— Exercise —
Would you please output only the lines from the one containing "This screenshot has width=1232, height=955." through the end of the entries below, exactly as written?

==== Data to examine ====

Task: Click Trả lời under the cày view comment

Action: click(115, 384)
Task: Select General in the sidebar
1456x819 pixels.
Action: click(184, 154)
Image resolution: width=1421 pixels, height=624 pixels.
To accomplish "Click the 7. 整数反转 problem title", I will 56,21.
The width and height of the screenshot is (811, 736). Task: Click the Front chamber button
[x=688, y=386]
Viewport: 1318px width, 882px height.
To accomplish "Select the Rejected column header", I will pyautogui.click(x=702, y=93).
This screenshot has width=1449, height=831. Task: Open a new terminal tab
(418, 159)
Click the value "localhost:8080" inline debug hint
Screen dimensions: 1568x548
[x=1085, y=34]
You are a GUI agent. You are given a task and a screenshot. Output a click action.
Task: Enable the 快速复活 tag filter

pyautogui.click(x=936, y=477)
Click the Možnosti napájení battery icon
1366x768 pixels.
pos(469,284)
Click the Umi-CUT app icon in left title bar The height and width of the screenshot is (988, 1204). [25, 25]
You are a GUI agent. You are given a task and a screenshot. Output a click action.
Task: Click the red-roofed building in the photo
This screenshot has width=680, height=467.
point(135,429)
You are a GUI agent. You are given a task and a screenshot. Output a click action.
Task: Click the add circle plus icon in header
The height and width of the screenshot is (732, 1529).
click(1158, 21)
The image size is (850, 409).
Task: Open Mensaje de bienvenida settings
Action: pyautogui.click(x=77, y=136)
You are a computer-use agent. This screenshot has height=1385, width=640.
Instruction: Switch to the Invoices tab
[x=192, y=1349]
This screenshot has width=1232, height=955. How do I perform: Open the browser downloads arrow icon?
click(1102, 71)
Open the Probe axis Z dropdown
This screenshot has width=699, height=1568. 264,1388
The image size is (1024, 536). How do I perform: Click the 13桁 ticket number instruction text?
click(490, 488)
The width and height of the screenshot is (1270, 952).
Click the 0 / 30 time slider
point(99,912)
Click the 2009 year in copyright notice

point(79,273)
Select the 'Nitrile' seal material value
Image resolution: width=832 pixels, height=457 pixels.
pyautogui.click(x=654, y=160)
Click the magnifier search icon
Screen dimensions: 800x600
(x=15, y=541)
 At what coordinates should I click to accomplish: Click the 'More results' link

====

— Problem solution —
This screenshot has width=1232, height=955. How do I perform: Open the browser downloads arrow icon?
click(1102, 71)
Open the Probe axis Z dropdown
This screenshot has width=699, height=1568. 264,1388
The image size is (1024, 536). How do I perform: Click the 13桁 ticket number instruction text?
click(490, 488)
The width and height of the screenshot is (1270, 952).
Click the 0 / 30 time slider
point(99,912)
Click the 2009 year in copyright notice

point(79,273)
Select the 'Nitrile' seal material value
Image resolution: width=832 pixels, height=457 pixels.
pyautogui.click(x=654, y=160)
Click the magnifier search icon
Screen dimensions: 800x600
(x=15, y=541)
 At what coordinates should I click to accomplish: Click the 'More results' link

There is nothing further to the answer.